- Requirement: Please copy the rows below word for word, and leave the pictures out of your answer.

- Items:
|---|
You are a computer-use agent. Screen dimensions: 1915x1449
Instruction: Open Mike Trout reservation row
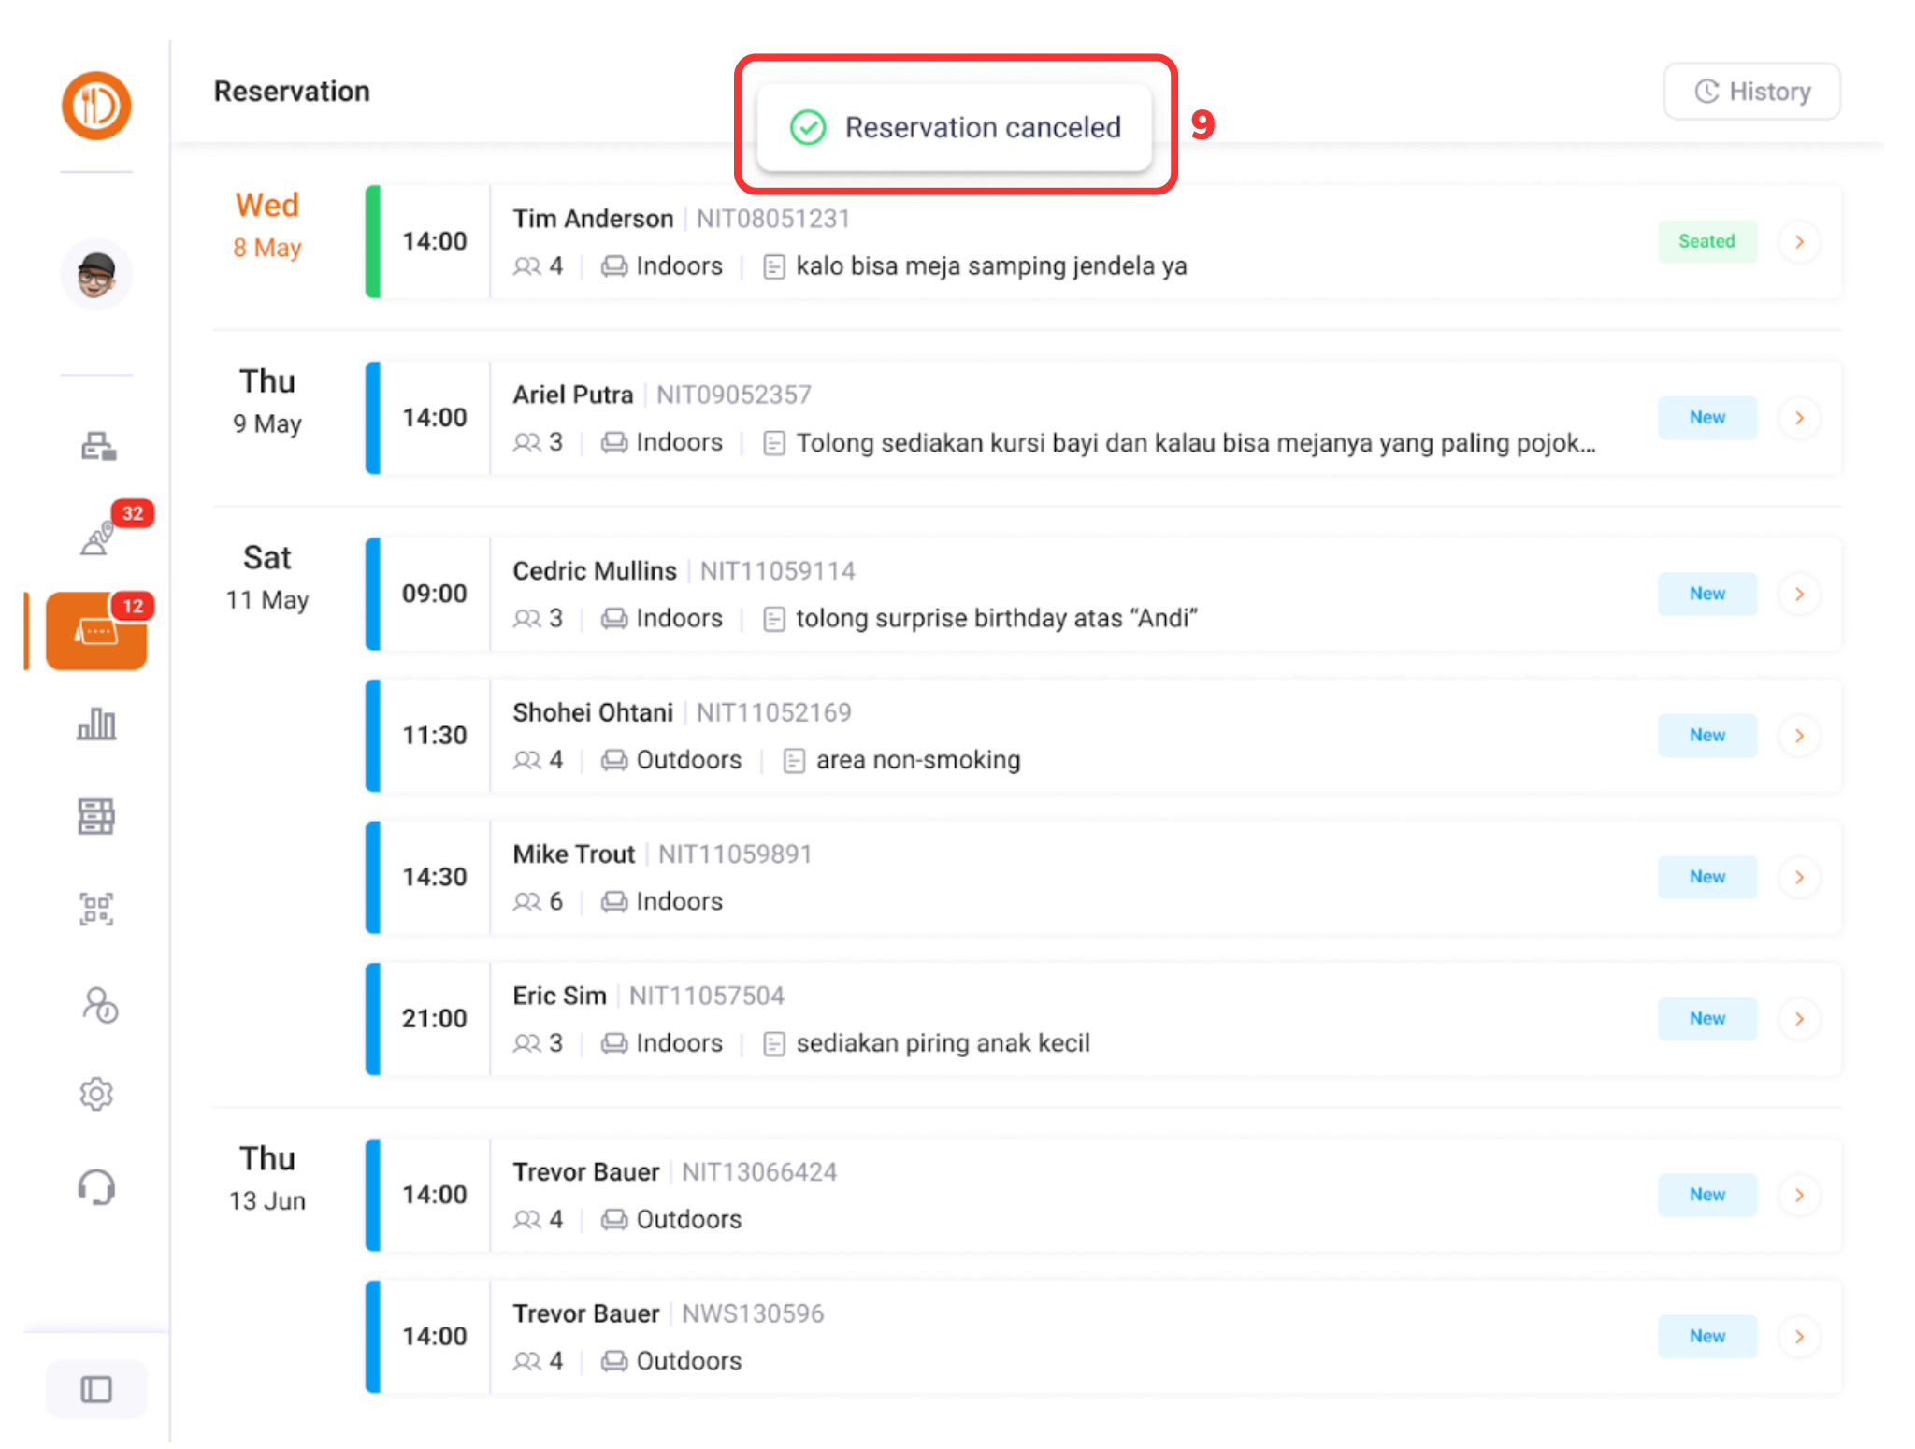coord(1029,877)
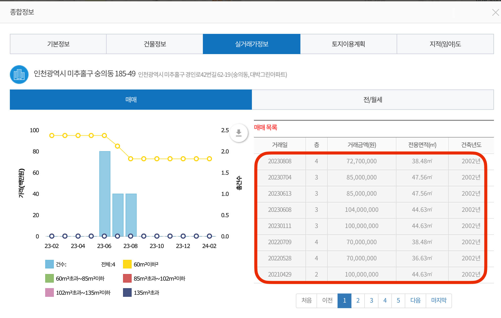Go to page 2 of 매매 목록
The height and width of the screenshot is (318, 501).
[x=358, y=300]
|---|
- Worked answer:
You are a computer-use agent. Screen dimensions: 1915x1449
Instruction: Open Mike Trout reservation row
coord(1029,877)
Go to page 2 of 매매 목록
The height and width of the screenshot is (318, 501).
[x=358, y=300]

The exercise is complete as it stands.